Exercise objective: A single number is required: how many lines below include the string "computer".

Collection entries
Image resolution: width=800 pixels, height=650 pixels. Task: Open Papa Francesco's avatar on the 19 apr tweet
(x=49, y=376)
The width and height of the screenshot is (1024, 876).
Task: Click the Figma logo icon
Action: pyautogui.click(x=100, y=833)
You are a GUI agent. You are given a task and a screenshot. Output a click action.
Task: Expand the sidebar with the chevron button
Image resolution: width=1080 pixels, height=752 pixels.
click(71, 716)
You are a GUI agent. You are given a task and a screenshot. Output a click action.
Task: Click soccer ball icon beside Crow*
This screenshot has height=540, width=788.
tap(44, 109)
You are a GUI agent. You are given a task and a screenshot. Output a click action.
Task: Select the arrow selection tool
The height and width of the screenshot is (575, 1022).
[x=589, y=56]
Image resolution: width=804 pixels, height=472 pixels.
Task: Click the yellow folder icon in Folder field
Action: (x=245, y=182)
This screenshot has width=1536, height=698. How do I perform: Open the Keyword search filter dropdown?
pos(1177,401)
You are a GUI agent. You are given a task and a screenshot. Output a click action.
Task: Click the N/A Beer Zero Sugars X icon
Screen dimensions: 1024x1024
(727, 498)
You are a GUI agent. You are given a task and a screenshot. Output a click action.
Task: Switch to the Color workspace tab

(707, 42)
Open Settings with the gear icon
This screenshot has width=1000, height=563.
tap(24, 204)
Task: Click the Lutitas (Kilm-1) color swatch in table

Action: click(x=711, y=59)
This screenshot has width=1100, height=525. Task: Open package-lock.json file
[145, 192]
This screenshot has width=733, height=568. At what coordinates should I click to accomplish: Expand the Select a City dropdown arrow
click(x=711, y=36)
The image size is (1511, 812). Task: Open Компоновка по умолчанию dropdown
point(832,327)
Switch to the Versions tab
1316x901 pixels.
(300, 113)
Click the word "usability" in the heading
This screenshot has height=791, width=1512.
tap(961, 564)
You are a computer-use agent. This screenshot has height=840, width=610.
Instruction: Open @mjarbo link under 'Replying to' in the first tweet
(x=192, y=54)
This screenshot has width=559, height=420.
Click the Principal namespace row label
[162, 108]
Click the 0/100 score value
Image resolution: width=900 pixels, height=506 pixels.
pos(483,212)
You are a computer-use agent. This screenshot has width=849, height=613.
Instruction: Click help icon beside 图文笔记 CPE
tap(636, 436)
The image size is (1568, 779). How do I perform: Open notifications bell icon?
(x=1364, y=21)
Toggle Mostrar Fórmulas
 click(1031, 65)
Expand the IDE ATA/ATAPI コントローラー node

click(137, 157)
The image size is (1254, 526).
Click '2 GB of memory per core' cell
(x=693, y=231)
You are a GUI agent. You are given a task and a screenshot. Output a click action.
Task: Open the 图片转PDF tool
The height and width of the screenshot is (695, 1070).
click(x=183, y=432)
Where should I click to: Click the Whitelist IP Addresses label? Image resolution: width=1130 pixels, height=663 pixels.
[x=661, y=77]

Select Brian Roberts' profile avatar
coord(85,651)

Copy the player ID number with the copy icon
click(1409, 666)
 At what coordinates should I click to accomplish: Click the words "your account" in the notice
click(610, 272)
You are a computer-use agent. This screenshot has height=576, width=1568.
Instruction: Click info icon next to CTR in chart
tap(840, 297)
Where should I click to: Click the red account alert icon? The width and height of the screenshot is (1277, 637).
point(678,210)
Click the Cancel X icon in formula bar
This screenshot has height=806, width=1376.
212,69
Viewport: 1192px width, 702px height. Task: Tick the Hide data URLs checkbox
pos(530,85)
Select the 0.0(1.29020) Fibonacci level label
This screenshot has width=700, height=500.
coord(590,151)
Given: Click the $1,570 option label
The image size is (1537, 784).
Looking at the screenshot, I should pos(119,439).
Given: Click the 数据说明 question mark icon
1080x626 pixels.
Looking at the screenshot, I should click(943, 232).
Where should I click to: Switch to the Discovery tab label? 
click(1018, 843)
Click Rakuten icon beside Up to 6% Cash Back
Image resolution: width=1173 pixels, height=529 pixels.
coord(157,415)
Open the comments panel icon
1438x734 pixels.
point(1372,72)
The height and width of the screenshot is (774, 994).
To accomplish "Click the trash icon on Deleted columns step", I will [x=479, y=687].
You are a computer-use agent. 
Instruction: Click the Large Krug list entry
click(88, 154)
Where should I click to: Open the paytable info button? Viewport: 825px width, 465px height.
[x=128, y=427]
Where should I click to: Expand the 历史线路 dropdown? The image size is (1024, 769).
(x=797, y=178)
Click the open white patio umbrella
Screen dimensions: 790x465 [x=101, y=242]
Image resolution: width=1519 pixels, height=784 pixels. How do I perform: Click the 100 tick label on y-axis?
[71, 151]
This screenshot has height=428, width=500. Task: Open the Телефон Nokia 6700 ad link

Answer box: 4